The results of these studies indicate that the pattern of immunohistochemical reactivity for Galectin-3 and HBME-1 in UMP-type thyroid tumors mirrors their ambiguous morphologic position between follicular adenomas on one side and well-differentiated carcinomas on the other. More specifically—and not surprisingly—they show that of the two defining criteria for UMP, that is, capsular discontinuity and papillary carcinoma-type nuclear changes, the correlation is largely, if not entirely, restricted to the latter (ie, those cases referred to as WDT-UMP having morphological features related to papillary carcinoma). The finding is of interest on several grounds. Firstly, it supports the notion that the nuclear changes seen, however, focal and incompletely developed, are the expression of a bonafide abnormality rather than a mere artifact of fixation. Secondly, they argue in favor of a pathogenetic link between WDT-UMP and follicular variant of papillary carcinoma, in the sense of the former possibly being a precursor or forme frustre of the latter. Thirdly, it raises an important practical question: Does the pattern of immunoreactivity for Galectin-3 and/or HBME-1 in WDT-UMP have a practical diagnostic value, in the sense of pushing the positive cases into a follicular variant of papillary carcinoma category and the negative ones into a follicular adenoma group? Unfortunately, the present study cannot answer this important question.
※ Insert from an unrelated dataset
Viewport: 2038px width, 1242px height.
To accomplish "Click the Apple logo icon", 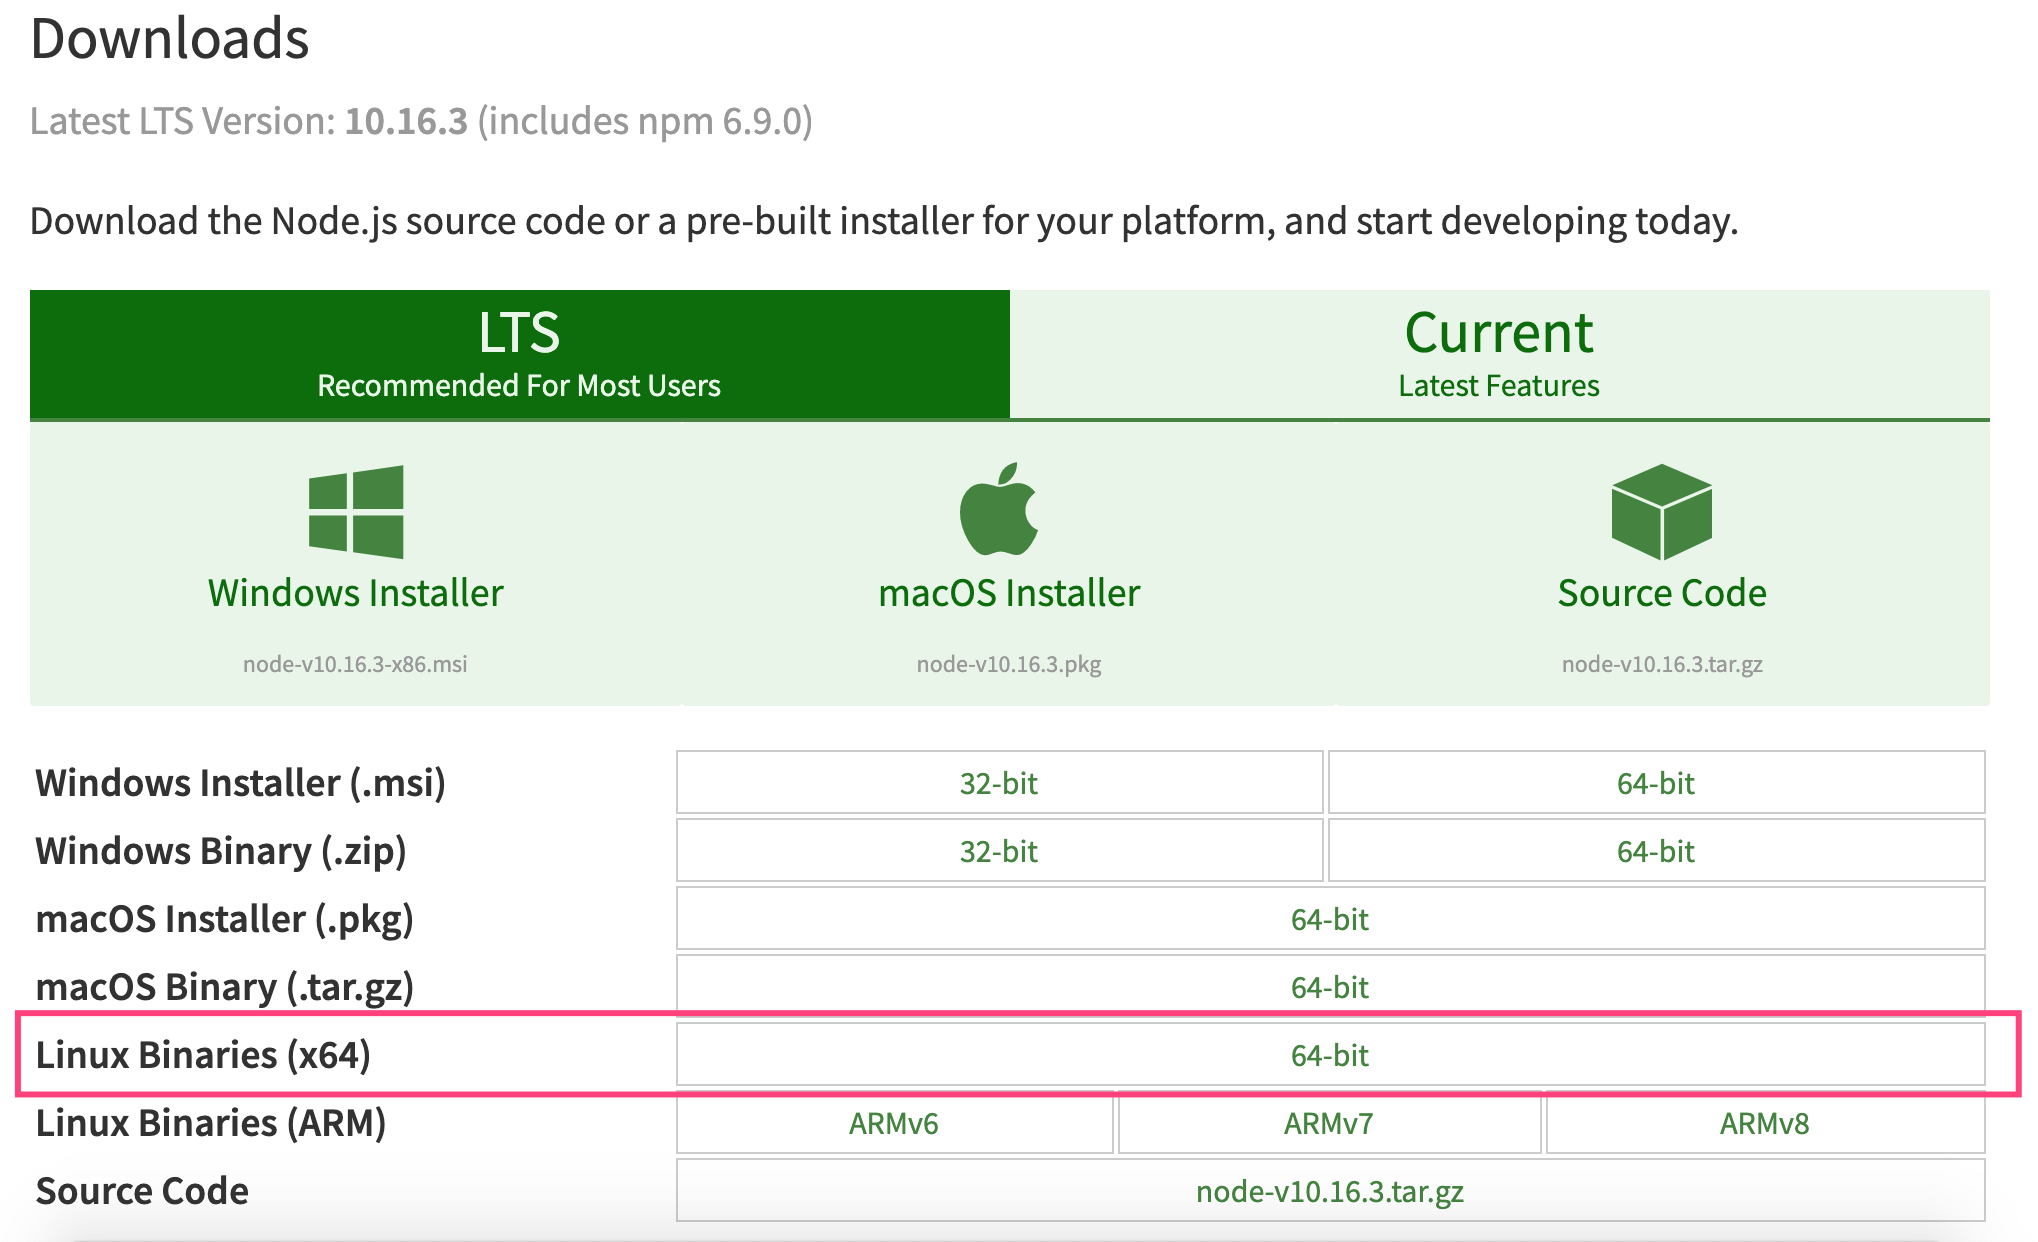I will [998, 509].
Doing so will require the study of a larger group of cases with long-term follow-up in order to see whether the biologic attributes of malignancy (particularly the metastatic rate) differ among the various categories.

As far as the group of tumors related to follicular carcinoma (referred to as FT-UMP) is concerned (ie, the tumors with capsular discontinuities but no papillary carcinoma-type nuclear changes), they seem to exhibit, as a group, a slightly greater degree of reactivity for HBME-1 than follicular adenomas, but the magnitude of the difference is too meager for the technique to represent a useful diagnostic adjunct in this situation.

From a practical standpoint, we feel that at present the diagnosis of thyroid tumors of uncertain malignant potential should rest primarily on morphological criteria as previously defined.6 FT-UMP cases, in which the possibility of follicular carcinoma arises because of questionable capsular penetration, do not benefit from Gal-3 or HBME-1 immunoprofiling. Those cases having minor papillary carcinoma-type nuclear alterations (WDT-UMP) can be stained for these markers and the results can be incorporated into the final pathology report. If the markers are positive, a pathogenetic link with papillary carcinoma may be suggested. However, we do not believe that the diagnosis should be influenced by the immunoresults until more information on the natural history of these borderline lesions becomes available.